_YOUR INSTRUCTIONS_
Please report each line of the data below that contains "Image".

_LISTED ENTRIES_
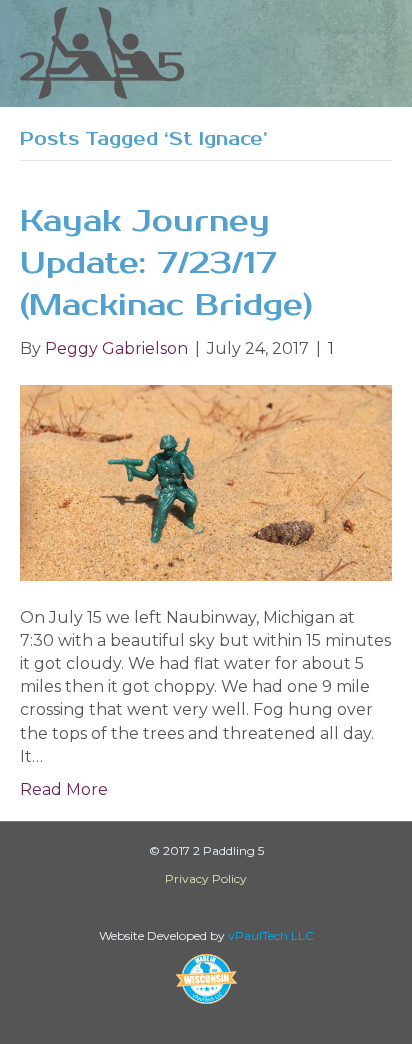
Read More (64, 789)
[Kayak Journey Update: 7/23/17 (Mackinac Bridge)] (206, 481)
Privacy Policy (206, 878)
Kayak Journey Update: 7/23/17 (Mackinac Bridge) (166, 263)
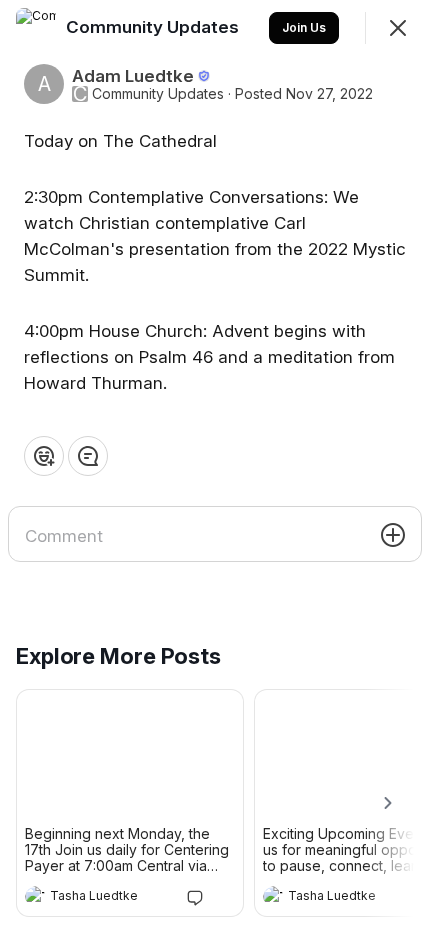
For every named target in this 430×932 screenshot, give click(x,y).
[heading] (110, 898)
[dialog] (215, 466)
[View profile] (35, 896)
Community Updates (158, 94)
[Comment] (88, 456)
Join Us (304, 27)
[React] (44, 456)
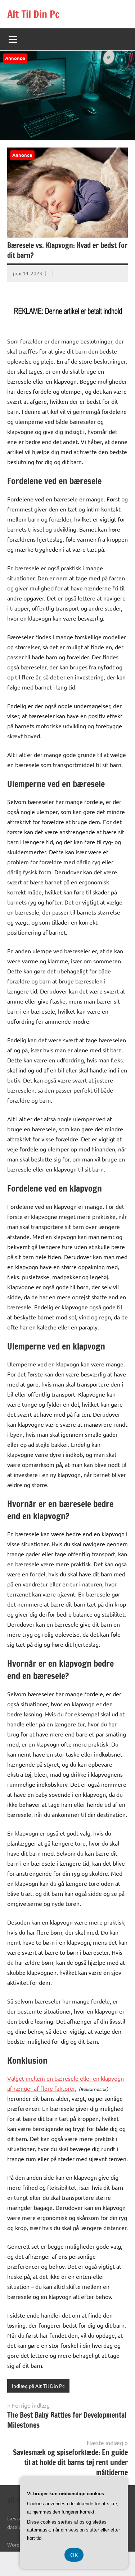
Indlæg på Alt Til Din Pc (38, 2386)
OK (74, 2554)
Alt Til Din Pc (33, 14)
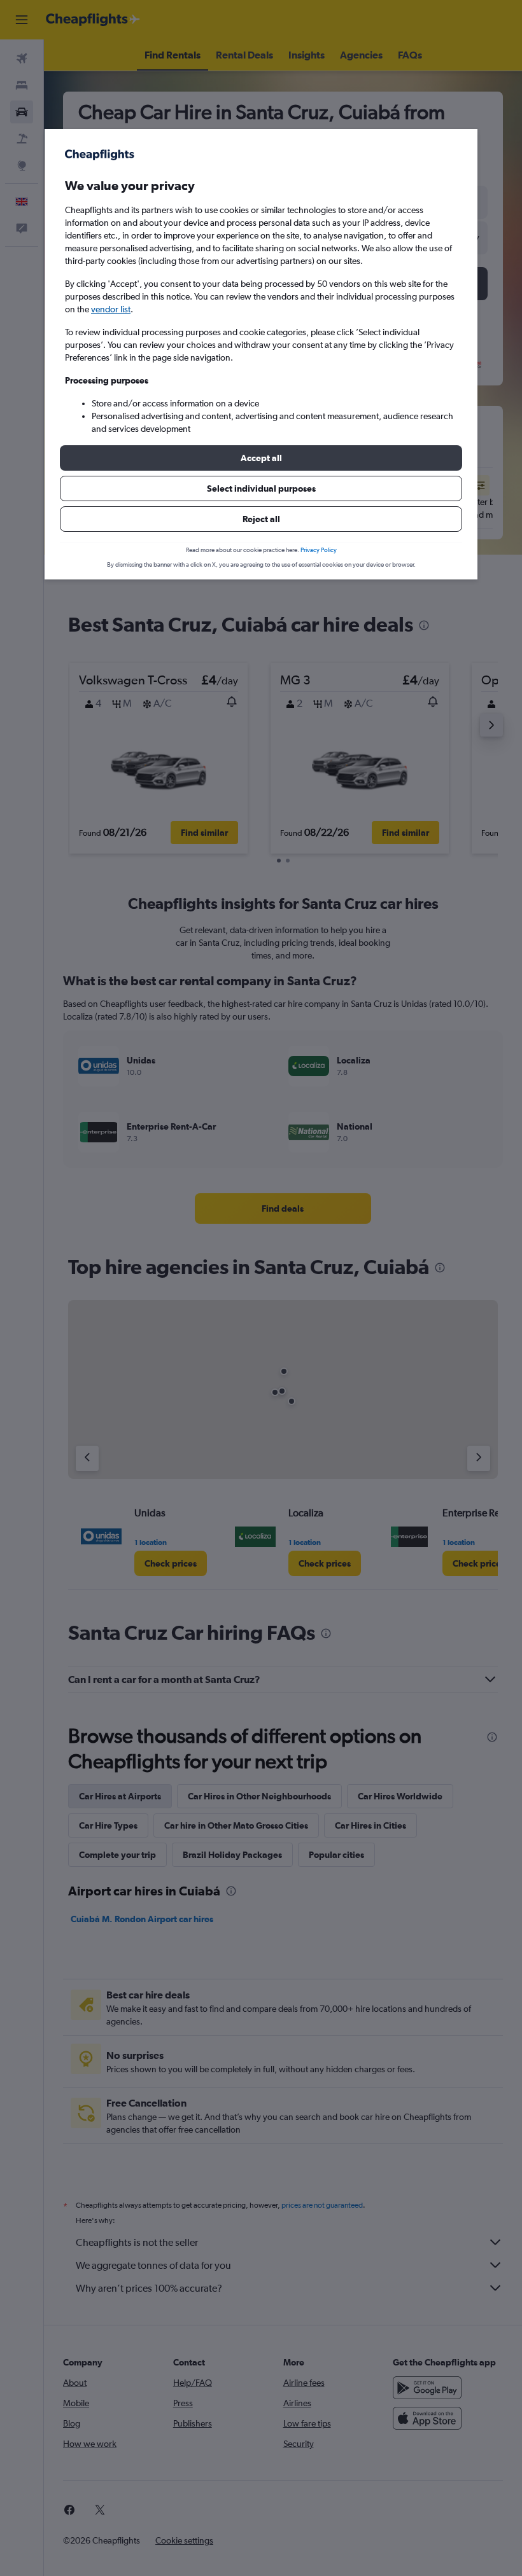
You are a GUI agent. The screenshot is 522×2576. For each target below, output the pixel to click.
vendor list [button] (110, 309)
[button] (261, 458)
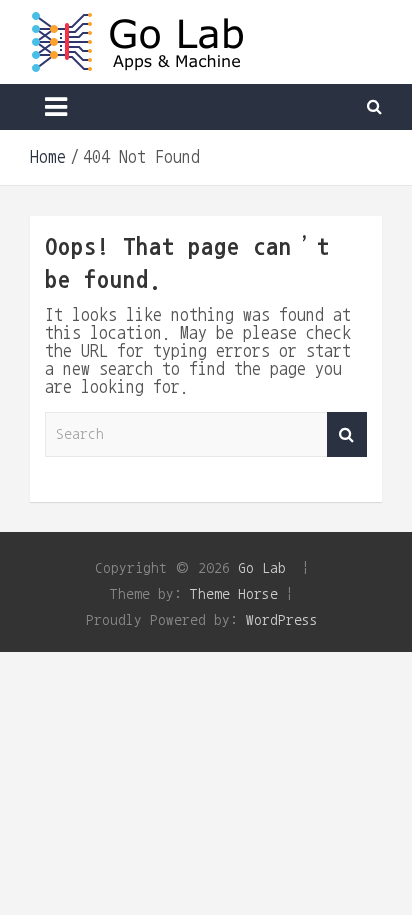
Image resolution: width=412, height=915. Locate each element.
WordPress (282, 619)
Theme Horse (234, 593)
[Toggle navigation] (56, 107)
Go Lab (262, 567)
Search (347, 434)
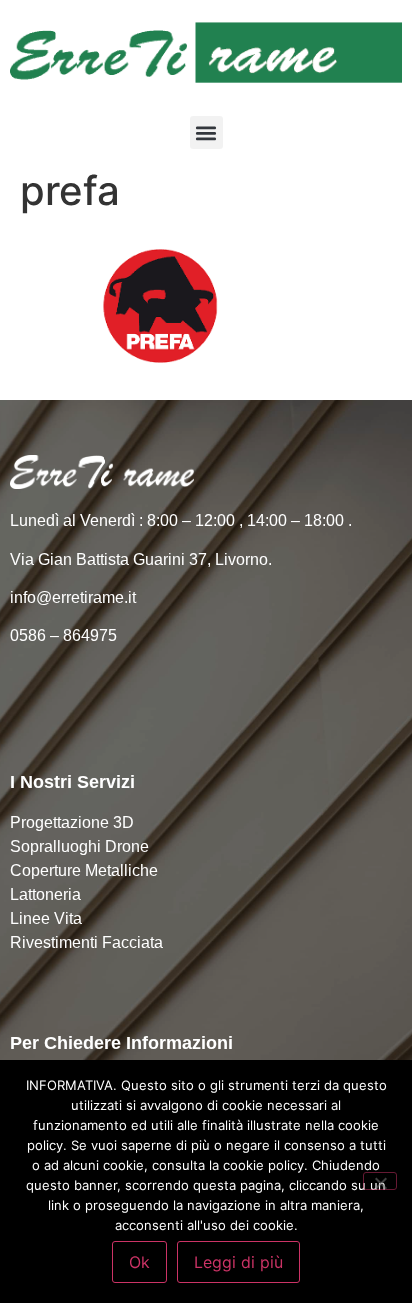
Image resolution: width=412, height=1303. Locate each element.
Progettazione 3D (72, 822)
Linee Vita (46, 918)
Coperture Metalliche (84, 870)
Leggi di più (238, 1262)
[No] (380, 1181)
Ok (139, 1262)
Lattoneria (45, 894)
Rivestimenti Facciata (86, 942)
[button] (206, 132)
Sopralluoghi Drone (79, 846)
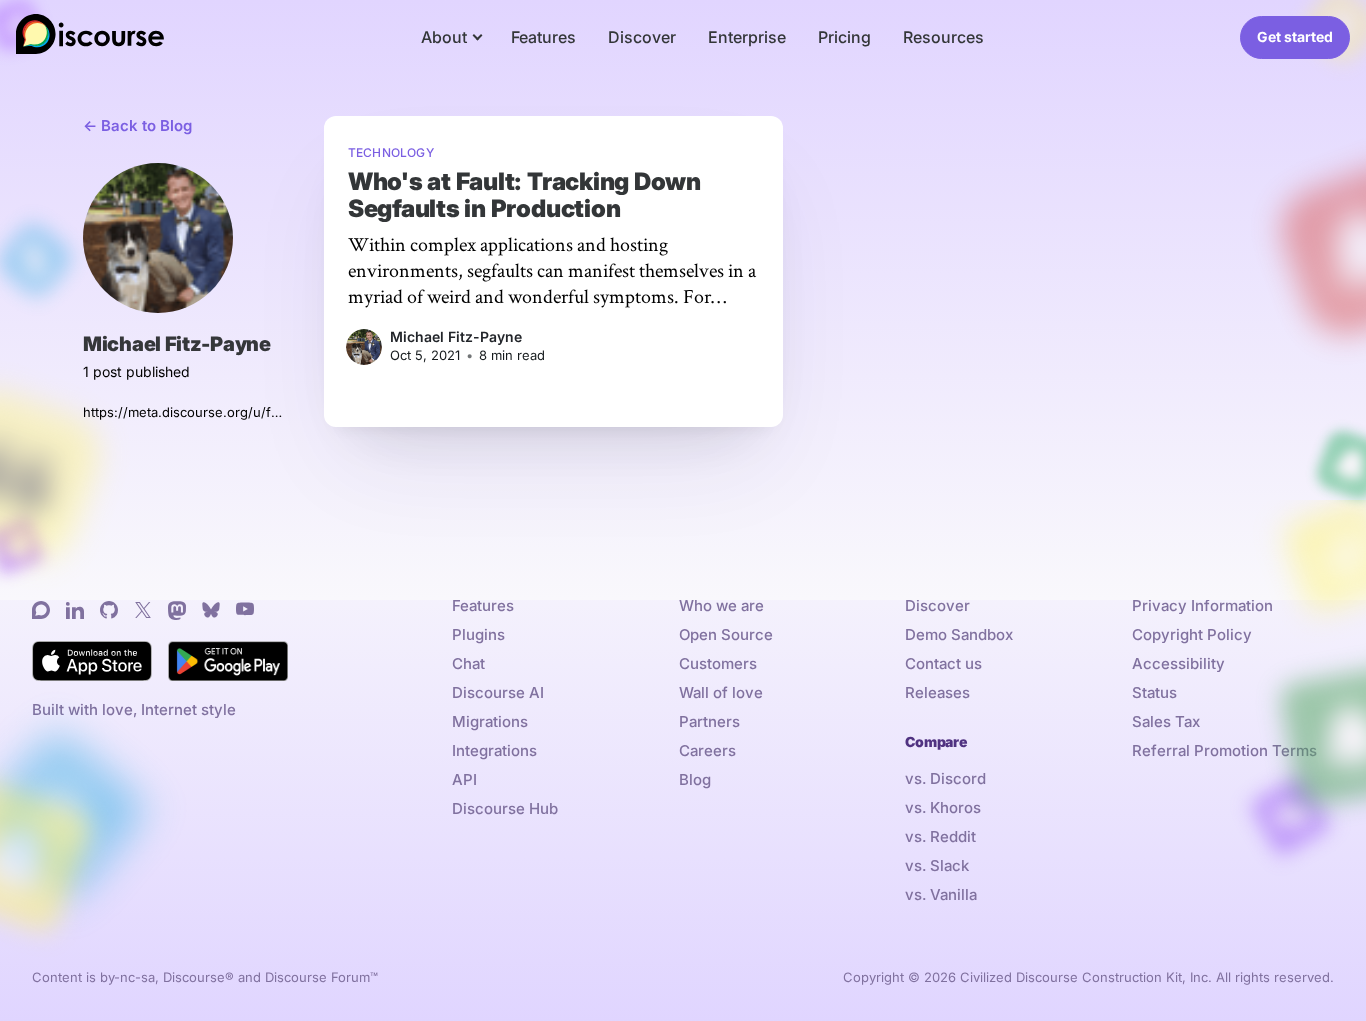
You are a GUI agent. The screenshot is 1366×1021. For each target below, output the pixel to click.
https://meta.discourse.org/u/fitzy (183, 412)
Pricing (844, 37)
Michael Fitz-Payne (456, 336)
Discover (642, 37)
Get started (1295, 36)
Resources (943, 37)
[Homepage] (90, 37)
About (444, 37)
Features (543, 37)
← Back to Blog (137, 125)
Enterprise (747, 37)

_SOLUTION FOR THIS EXERCISE_
Image resolution: width=412, height=915. Locate each element.
Image resolution: width=412, height=1303. Locate each element.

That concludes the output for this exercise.